Wordpress is a very popular PHP-based blogging platform, which uses a MySQL database. It has a certain reputation for slowness, but still sees a lot of use.
Last year, someone looked into what queries Wordpress (1.5) uses in preparing pages; article here. I thought it would be interesting to see how things have changed, so I got the latest version of Wordpress (2.2) and installed it on my desktop, with MySQL set to log all queries.
Now, before I start I should mention that for a couple of years I used Wordpress for this blog. I was never enormously irritated with it, but I did start having considerable speed problems as the blog grew. I was able to deal with some of these by adding appropriate indexes to database tables; however, in the end, it became more trouble than it was worth. I switched to Google Blogger, and have had no trouble since.
Now, on with the query review. Please note that I am by no means a database expert, and that I may have made mistakes.
On displaying a page, Wordpress first finds the site URL in the options table. It then loads all records from the options table which have 'autoload' set to yes; note that the site URL row is one of these. Next, it loads 'widget_text' and 'widget_rss'; neither of these exist on my installation.
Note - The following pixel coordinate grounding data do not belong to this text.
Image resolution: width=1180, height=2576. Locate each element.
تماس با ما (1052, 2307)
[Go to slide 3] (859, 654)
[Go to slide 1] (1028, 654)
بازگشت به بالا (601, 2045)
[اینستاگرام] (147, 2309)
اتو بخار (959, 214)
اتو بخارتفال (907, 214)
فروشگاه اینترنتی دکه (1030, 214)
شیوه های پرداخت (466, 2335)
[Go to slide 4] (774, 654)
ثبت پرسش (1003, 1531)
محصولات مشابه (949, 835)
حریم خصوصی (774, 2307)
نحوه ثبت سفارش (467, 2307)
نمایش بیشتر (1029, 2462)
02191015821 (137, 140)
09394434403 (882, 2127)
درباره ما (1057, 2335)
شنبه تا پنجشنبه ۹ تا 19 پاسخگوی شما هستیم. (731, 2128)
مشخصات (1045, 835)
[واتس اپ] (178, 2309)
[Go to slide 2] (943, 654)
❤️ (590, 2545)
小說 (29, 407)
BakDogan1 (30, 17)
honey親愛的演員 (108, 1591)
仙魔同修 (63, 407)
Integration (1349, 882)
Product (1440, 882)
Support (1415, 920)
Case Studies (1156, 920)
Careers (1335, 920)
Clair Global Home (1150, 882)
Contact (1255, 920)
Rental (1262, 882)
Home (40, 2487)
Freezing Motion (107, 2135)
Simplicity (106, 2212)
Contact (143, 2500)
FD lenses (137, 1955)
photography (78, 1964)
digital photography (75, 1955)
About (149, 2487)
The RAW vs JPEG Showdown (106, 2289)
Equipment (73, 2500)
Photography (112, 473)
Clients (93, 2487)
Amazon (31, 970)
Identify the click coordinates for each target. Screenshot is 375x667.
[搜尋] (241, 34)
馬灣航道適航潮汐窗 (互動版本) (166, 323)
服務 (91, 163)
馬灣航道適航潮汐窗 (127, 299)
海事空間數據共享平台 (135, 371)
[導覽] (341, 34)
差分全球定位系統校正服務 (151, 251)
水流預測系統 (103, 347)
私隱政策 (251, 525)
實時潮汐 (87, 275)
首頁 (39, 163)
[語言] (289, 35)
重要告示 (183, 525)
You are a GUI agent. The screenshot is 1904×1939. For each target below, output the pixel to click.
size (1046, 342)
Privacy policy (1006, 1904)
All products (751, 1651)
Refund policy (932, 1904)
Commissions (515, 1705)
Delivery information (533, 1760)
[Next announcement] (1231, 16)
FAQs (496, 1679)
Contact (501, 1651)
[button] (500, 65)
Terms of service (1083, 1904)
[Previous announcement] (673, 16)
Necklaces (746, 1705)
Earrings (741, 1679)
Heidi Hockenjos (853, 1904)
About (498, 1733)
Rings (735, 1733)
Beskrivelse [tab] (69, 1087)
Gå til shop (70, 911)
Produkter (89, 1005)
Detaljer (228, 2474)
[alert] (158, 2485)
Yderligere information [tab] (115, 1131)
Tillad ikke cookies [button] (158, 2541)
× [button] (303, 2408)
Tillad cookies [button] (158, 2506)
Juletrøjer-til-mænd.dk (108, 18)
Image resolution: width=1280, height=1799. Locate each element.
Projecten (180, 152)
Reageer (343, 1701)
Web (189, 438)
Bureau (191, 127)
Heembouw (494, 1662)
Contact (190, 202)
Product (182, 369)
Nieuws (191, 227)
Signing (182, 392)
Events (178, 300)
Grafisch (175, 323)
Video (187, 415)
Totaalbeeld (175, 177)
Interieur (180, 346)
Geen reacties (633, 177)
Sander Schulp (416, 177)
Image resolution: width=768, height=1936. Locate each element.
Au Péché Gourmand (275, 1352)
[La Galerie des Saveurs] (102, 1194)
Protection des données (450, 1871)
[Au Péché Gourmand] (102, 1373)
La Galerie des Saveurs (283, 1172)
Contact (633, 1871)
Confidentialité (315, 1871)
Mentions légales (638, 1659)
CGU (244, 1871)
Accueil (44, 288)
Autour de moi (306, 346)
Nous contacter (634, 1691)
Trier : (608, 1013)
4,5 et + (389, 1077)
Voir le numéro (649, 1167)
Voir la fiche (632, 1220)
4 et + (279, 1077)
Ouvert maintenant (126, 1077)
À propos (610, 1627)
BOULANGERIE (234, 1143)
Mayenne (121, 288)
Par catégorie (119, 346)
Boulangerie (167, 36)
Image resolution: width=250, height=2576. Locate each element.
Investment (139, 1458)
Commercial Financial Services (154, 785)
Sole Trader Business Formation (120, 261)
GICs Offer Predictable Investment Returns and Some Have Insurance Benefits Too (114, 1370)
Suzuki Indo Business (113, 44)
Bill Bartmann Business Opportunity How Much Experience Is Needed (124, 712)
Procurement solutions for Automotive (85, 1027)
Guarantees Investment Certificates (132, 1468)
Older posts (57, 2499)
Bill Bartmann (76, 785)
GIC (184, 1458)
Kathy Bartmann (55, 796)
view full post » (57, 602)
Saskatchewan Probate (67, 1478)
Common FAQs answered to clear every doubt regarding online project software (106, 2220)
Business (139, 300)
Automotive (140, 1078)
It gets the user's details; this is an improvement on 1.5, where, as noted in the above article, it loaded details for all users. This was particularly concerning as some larger blogs allow their commenters to log in as low privilege users to comment; the amount of data retrieved could, then, be considerable.
Oddly, there is no index on the 'user_login' column; this both allows, potentially, for duplicate users (although I'm sure that this is guarded against in the application itself) and means that if you really have a lot of users, it may have to do a fairly large table scan. This won't be a problem for most Wordpress blogs, though. It then gets data for that user from 'wp_usermeta'; this could have been done as a join, but is, at least, done on an indexed column.
Interestingly, it initially looked for a rewrite option in the options table at this point. When I enabled URL rewriting, however, this query vanished, presumably because it got it in its first read of the options table. This seems odd; if it didn't get it the first time 'round, why try again?
The next query finds the last ten posts, and downloads all data on them in the 'wp_posts' table. Fine, although there are no indexes on any of the constraints it uses (even the date!) so this really isn't ideal for a big blog. The one after that, though, is an oddity. It looks up a mapping between posts and categories. This is the sort of thing that I would really expect to have been done with a join; I can't imagine that avoiding a join saves them any runtime, and it's an extra query. The query after that gets all category data, and the query after that all metadata for the posts. All of these except for the category lookup could have been done in one query.
The next three queries retrieve settings for the (default) template. I really don't feel that this is the sort of thing that should be done in the database, but see comments below on configuration data.
Next, pages are retrieved; Wordpress has a separate, non-blog-post type of page. Oddly, all of these are retrieved, with full text, even though they're never going to be displayed on this page.
The next step is to find what months there are posts for, and how many. Again, un-indexed fields are used as constraints, and counts are done. I'd be inclined to store this data in a separate table and only update it when new posts are posted.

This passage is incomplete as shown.